Blue–green–gray. Research results on the nexus of urban green spaces and climate


March 17, 2022 | Thursday | 17:00

Research results on the nexus of urban green spaces and climate

Exhibition of architect Eva Stache építész (the Netherlands)

As part of the opening, Eva Stache gives a lecture (in Hungarian)

                   finissage: 2022 04 03


Eva Stache is an architect and researcher at the Delft University of Technology (TU Delft) Faculty of Architecture Department of Matter and Nature Preservation. After graduating in architecture she tried out herself in every field of planning: theater, applied arts, graphic design, typography, monumental street art, interior design. But first and foremost, she enjoys to work as an architect. She sees space as continuous, in which all points of view and scale is part of the architectural task, from social and financial questions to sustainability and climatic adaptation.


When someone asked her the question where they should plant trees in order to cool the street and she did not have an immediate answer at hand, it was natural for her to start analyzing urban ecosystems at TU Delft. The research soon raised further questions and brought up unexpected results. The physical characteristics (micro scale) of the urban interior materials have a determining influence on the cities’ climate (macro scale). She pointed out scientifically that the exterior, inter-building space is absent in the current urban planning and architectural practices as regards climate adaptation measures.

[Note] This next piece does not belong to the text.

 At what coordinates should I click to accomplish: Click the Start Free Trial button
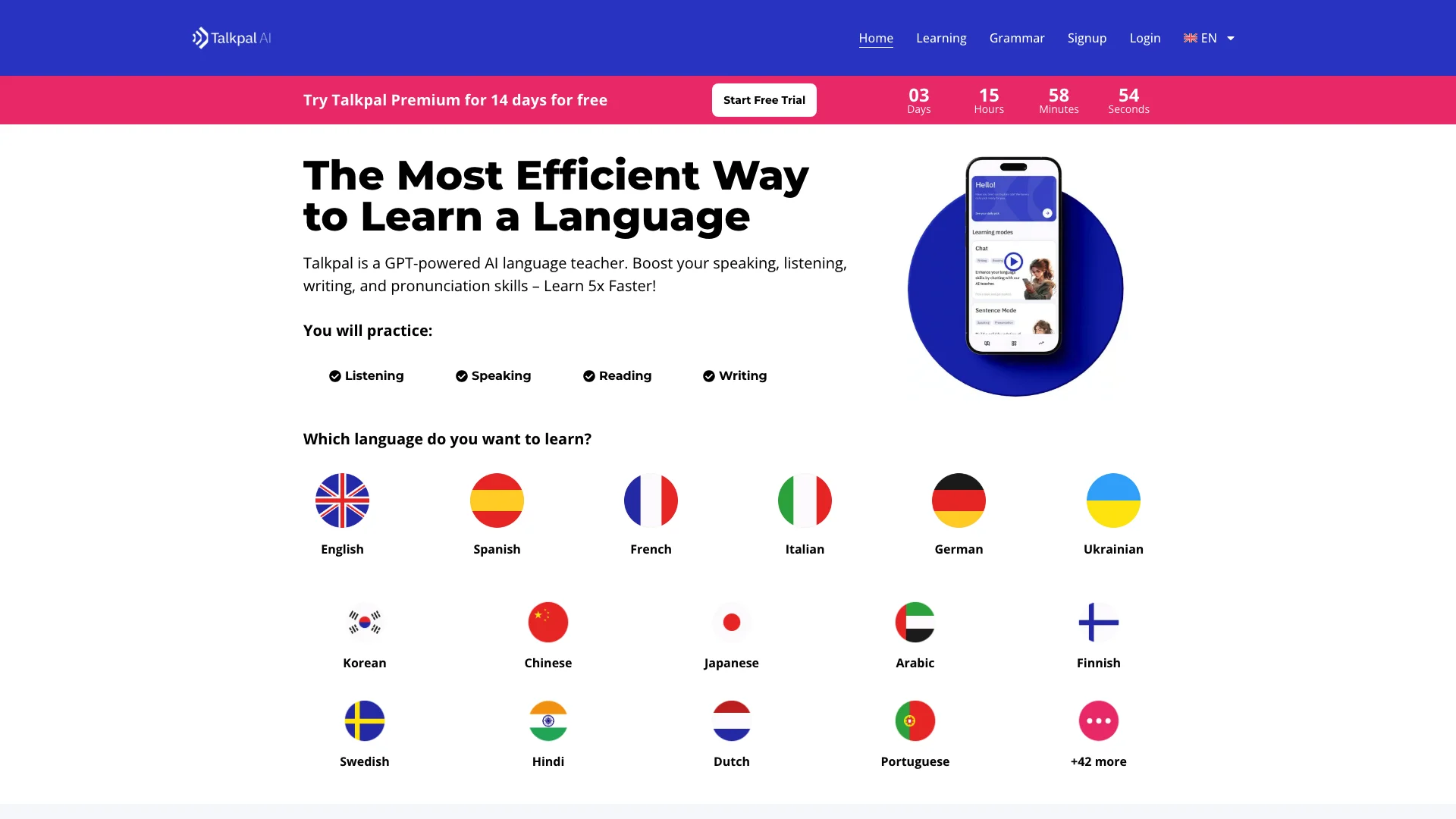coord(764,100)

Her research results are methodologically in-built in her architectural practice, she shares her calculations and new knowledge with all participants in their projects. The result is a new architectural language that seeks the spatial solutions where the human needs, functions and wishes are intertwined with the functions and needs of nature: water, light, energy and living environment.


Her research is ongoing, hence this exhibition is not more than a snapshot, a station of exploration. Raising questions along the border of exact sciences and rhapsodic architecture. A second of silence in the deafening noise of  the clash between architectural forms and natural forces.